Task prompt
From the entries below, copy exactly the lines from the one that contains "1310x606 pixels. How" through the one that contains "Given: Click the folder icon beside title", both included, and only those.

■ ■ ■ ■ ■

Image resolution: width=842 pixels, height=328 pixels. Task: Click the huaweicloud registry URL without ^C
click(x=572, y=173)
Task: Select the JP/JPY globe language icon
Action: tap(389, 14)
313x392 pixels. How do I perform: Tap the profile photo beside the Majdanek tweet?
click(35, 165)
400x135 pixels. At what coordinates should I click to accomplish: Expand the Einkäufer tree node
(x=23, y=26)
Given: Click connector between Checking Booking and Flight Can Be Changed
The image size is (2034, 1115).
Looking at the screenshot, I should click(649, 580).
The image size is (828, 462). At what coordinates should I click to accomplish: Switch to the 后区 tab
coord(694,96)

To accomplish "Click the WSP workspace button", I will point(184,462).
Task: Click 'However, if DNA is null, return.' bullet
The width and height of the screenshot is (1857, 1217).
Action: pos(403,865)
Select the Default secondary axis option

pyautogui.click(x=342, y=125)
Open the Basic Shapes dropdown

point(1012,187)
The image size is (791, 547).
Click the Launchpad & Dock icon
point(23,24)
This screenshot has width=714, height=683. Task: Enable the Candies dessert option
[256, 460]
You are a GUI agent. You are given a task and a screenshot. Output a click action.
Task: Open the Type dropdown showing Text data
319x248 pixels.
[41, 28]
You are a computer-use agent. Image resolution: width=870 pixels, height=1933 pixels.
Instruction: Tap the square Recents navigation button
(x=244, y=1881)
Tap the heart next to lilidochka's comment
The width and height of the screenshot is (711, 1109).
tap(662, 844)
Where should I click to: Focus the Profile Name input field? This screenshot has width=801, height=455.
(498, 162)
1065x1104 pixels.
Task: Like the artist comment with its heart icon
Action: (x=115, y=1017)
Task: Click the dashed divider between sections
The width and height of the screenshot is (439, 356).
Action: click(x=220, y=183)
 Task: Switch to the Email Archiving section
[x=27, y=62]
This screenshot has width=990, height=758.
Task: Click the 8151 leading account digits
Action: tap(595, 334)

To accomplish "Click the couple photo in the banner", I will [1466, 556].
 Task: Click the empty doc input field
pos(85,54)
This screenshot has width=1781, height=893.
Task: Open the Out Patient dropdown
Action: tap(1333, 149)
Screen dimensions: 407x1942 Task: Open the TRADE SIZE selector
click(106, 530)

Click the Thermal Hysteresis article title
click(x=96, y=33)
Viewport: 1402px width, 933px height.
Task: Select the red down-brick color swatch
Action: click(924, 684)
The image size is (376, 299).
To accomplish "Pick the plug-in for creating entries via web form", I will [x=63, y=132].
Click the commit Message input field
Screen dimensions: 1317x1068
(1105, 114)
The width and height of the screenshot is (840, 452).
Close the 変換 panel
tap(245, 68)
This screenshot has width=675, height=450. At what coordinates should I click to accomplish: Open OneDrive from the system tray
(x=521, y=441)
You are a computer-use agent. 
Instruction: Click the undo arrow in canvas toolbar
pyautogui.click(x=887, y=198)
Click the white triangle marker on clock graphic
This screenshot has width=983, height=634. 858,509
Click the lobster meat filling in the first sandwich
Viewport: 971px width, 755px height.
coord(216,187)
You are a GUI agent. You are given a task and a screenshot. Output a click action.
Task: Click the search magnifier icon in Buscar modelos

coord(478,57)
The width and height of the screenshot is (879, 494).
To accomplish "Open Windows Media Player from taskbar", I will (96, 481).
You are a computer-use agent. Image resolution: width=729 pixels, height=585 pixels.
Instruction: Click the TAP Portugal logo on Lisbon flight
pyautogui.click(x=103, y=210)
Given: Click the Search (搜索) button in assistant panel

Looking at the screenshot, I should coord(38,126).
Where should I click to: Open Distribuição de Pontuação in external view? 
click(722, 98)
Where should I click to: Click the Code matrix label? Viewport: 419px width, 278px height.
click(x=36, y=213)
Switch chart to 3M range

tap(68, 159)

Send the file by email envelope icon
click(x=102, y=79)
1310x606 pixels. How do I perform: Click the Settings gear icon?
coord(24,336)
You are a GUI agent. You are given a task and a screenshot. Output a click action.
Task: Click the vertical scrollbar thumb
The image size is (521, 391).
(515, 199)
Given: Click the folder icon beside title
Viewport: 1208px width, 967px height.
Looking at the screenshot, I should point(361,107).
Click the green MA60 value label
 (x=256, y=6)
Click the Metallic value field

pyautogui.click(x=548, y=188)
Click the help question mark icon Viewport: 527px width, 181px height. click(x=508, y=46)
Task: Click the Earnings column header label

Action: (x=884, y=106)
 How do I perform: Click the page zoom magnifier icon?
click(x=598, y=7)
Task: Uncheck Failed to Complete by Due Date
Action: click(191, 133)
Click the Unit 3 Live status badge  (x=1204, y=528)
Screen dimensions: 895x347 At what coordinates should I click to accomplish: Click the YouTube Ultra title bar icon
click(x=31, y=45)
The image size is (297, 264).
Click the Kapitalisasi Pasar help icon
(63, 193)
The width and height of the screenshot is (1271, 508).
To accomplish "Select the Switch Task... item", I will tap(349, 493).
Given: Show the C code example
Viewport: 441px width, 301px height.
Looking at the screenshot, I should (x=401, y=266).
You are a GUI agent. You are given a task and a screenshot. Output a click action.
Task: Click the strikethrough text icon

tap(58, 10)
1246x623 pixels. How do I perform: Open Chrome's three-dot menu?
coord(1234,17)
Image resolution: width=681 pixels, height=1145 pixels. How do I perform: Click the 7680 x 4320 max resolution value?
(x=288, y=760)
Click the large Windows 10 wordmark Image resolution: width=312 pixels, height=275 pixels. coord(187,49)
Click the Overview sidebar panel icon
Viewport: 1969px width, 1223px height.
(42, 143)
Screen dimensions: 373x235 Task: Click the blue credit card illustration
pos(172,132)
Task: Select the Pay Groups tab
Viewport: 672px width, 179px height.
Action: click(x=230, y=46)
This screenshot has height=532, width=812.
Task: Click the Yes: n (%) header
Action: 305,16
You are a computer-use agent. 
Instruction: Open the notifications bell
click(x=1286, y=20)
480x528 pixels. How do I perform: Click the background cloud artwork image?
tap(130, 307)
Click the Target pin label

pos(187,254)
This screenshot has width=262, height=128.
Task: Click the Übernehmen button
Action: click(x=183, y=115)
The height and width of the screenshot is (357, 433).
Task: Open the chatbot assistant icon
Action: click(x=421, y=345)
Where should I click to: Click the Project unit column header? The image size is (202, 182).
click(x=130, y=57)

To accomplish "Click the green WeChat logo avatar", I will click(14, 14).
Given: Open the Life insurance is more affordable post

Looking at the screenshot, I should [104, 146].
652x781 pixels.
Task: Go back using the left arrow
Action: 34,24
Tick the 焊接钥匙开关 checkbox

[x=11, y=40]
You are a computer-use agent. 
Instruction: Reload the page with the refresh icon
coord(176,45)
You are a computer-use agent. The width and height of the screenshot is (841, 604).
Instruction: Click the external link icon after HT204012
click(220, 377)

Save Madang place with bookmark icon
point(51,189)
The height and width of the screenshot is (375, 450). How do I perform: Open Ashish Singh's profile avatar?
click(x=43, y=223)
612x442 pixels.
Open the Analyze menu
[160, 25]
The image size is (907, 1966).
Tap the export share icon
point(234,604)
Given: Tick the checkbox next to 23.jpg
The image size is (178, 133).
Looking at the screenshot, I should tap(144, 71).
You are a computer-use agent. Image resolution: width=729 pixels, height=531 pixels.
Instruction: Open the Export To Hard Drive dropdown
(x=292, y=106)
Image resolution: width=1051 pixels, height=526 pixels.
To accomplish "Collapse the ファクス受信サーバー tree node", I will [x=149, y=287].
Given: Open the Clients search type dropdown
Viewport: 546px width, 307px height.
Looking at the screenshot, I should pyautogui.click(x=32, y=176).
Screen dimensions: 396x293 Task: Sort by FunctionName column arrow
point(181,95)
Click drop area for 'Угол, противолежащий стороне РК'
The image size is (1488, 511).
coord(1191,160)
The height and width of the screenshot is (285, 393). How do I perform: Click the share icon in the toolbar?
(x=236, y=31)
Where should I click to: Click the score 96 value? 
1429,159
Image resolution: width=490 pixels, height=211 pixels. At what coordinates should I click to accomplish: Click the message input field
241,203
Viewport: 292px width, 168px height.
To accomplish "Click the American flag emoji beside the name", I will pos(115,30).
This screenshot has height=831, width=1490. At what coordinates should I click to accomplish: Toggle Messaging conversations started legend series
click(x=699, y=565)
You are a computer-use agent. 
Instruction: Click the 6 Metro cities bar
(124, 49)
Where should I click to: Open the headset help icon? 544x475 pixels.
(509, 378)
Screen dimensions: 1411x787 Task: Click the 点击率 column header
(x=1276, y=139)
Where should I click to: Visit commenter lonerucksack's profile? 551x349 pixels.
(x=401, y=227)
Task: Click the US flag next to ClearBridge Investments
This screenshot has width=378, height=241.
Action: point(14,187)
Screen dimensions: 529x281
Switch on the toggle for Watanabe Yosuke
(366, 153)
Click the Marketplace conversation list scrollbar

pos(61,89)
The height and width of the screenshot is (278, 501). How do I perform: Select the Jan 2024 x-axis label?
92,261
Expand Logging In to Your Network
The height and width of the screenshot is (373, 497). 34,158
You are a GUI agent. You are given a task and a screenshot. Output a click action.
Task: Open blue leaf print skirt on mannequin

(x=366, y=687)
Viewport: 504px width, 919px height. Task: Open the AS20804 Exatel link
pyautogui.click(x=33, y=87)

■ ■ ■ ■ ■

Answer to this problem
1310x606 pixels. How do I perform: Click the Settings gear icon?
coord(24,336)
You are a GUI agent. You are given a task and a screenshot. Output a click action.
Task: Click the vertical scrollbar thumb
The image size is (521, 391).
(515, 199)
Given: Click the folder icon beside title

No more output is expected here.